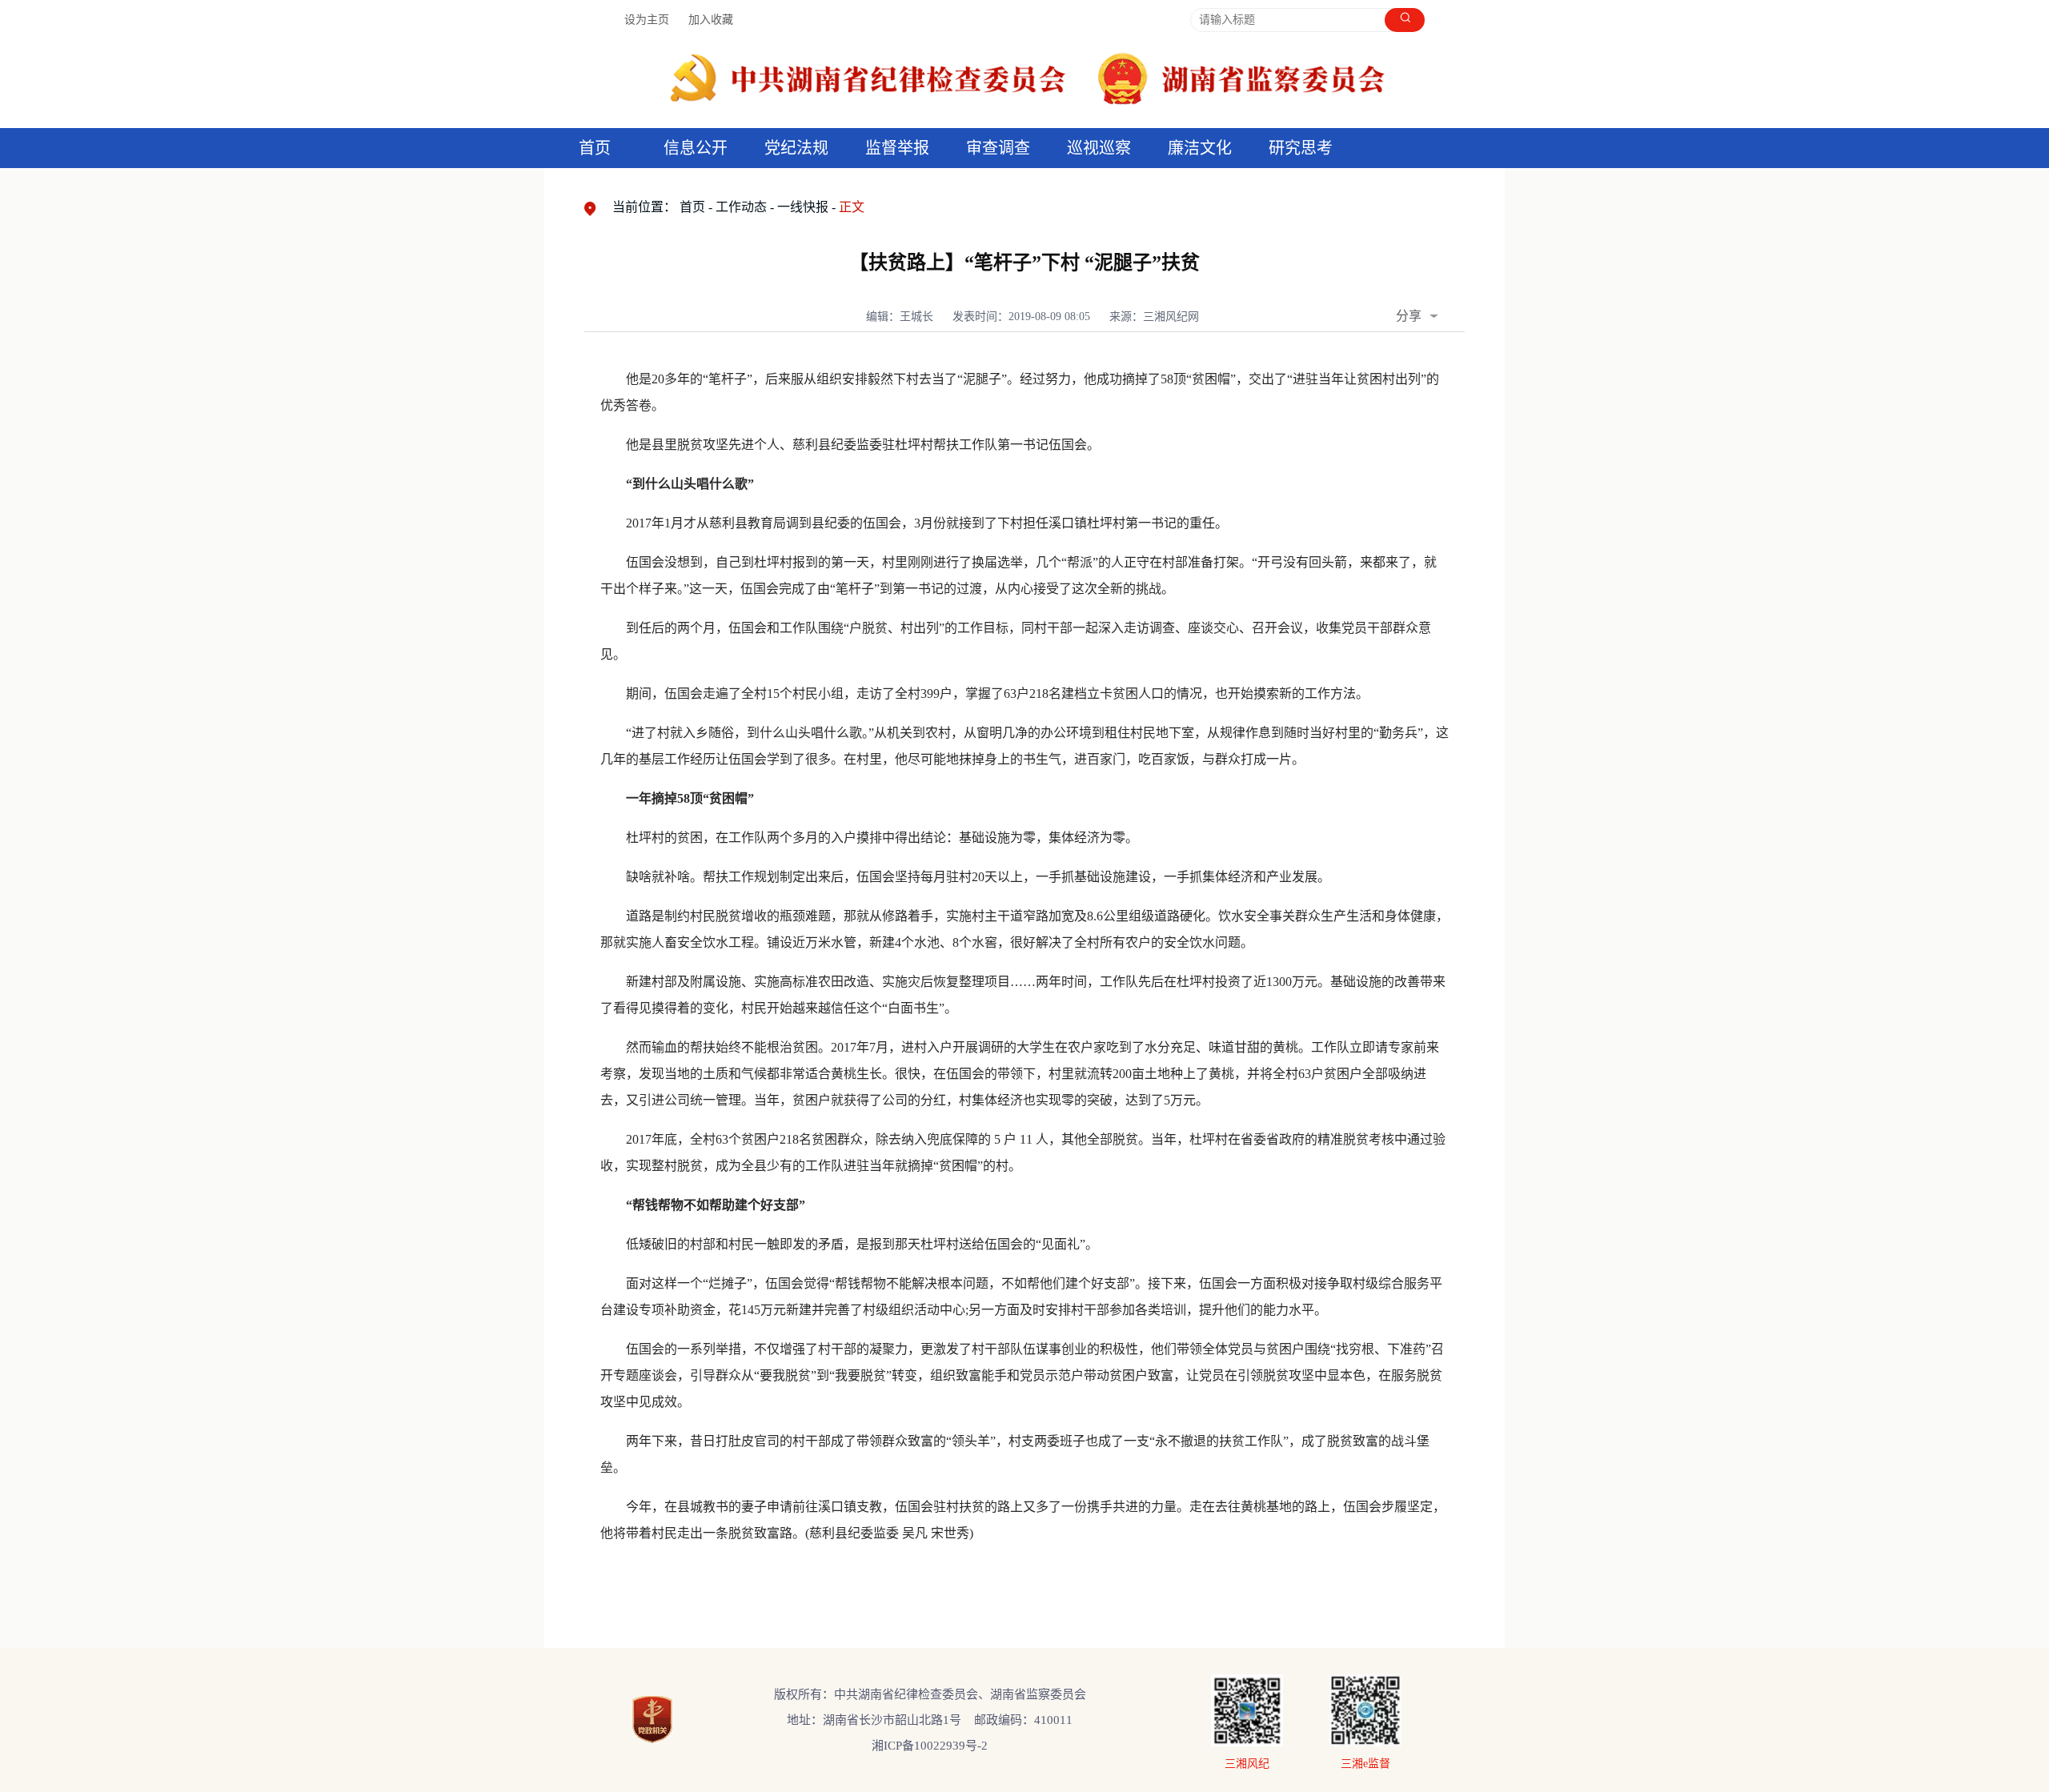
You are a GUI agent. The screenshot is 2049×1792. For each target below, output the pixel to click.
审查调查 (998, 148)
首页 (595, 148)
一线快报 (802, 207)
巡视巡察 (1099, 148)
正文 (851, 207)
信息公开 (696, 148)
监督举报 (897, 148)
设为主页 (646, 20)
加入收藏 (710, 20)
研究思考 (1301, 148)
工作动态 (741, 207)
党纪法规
■ ■ ■ ■ ■
Exercise objective
Retype each line above precisely, please. Skip anything that is a picture.

Response to the exercise
You are a GUI agent. The screenshot is 2049×1792. For each target below, output the pixel to click.
审查调查 (998, 148)
首页 (595, 148)
一线快报 (802, 207)
巡视巡察 (1099, 148)
正文 (851, 207)
信息公开 (696, 148)
监督举报 (897, 148)
设为主页 (646, 20)
加入收藏 (710, 20)
研究思考 (1301, 148)
工作动态 (741, 207)
党纪法规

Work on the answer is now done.